Informed Consent and Privacy Notice
I, the undersigned, understand that methods of treatment used in this practice may include, but are not limited to, acupuncture, moxibustion, cupping, guasha, electrical stimulation, herbal therapy, tuina massage, qigong, reiki, and nutritional counseling.
I understand that these are all safe methods of treatment. Potential risks include temporary bruising, swelling, bleeding, numbness and tingling, and soreness at the needling site that may last a few days. Unusual risks of acupuncture include dizziness, fainting or nerve damage. Infection is rare and this clinic uses alcohol and sterile disposable needles and maintains a safe and clean environment. Potential risks of moxibustion therapy are burns, blistering, or scarring. Temporary bruising or redness lasting a few days is a common side effect of cupping and guasha. I fully understand that there is no implied or stated guarantee of success or effectiveness of a specific treatment or series of treatments.

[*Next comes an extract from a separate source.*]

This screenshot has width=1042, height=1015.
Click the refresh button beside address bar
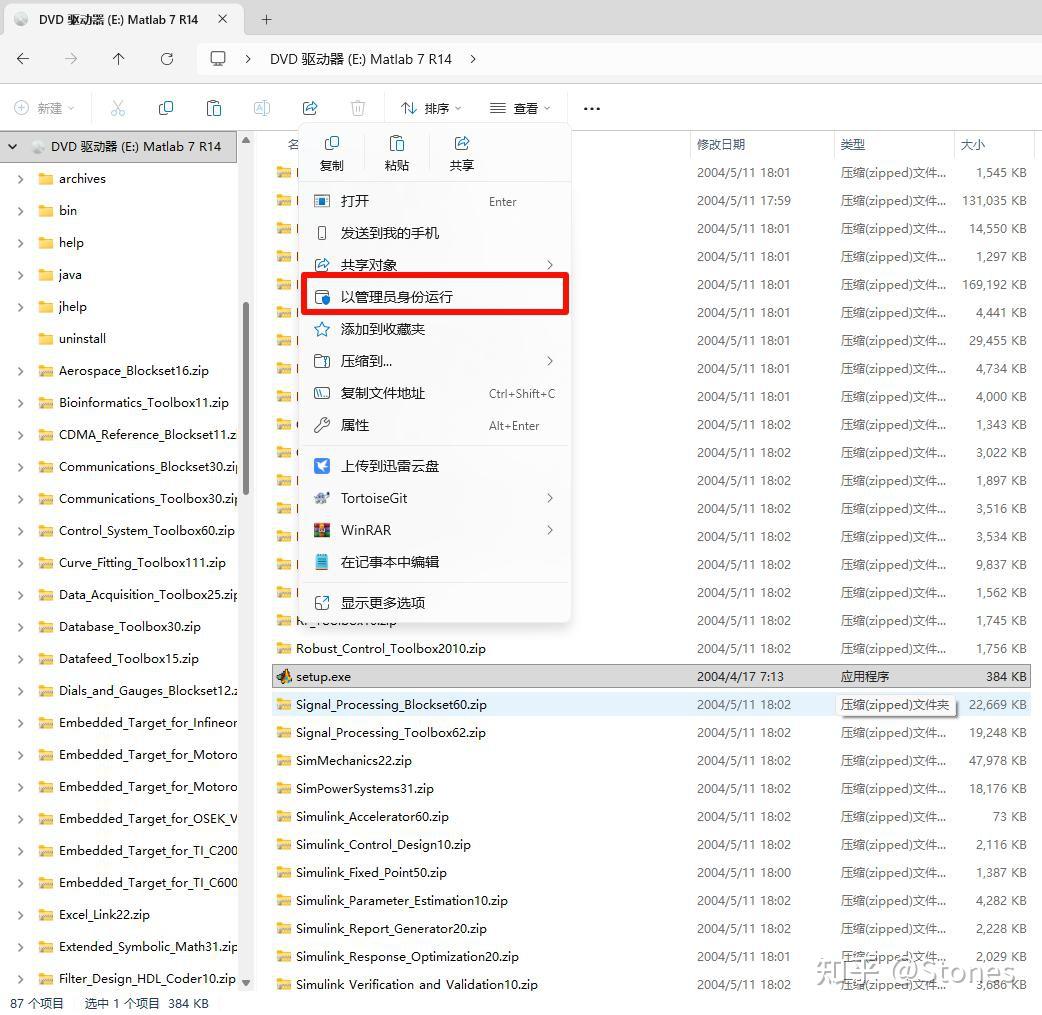[x=167, y=59]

I will notify the acupuncturist should I become pregnant so that my practitioner can avoid points and herbs that could induce miscarriage.
I understand that herbal and nutritional supplements recommended to me by my acupuncturist are safe in the recommended doses. Possible side effects of herbs are nausea, gas, stomachache, vomiting, headache, diarrhea, rashes, hives and tingling of the tongue. I understand that I must stop taking any herbs and notify my acupuncturist as soon as I experience any discomfort or adverse reactions.

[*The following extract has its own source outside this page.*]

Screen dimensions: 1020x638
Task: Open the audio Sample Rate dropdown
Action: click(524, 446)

I understand that this clinic complies with required Privacy Practices and all my records will be kept confidential. If it becomes necessary to share my health information, this will be handled in accordance with the customary Privacy Practices.
I understand that I can discuss risks and benefits further with my practitioner before signing if I choose. However, I do not expect my practitioner to be able to anticipate and explain all possible risks and complications of treatment. I rely on the practitioner to exercise his or her judgment in my best interest during the course of treatment, based upon the facts then known.
I recognize that scheduling an appointment involves the reservation of time specifically for me, and that consequently, a minimum of 24 hours notice is required to reschedule or cancel an appointment. Unless otherwise agreed to in advance, the full fee will be charged for sessions missed without such advance notification. I understand that most insurance companies do not reimburse for missed sessions.
In submitting this form, I, or my parent, acknowledge any inherent risks, and give my consent for treatment, payment and healthcare operations received, incurred or carried out at this practice.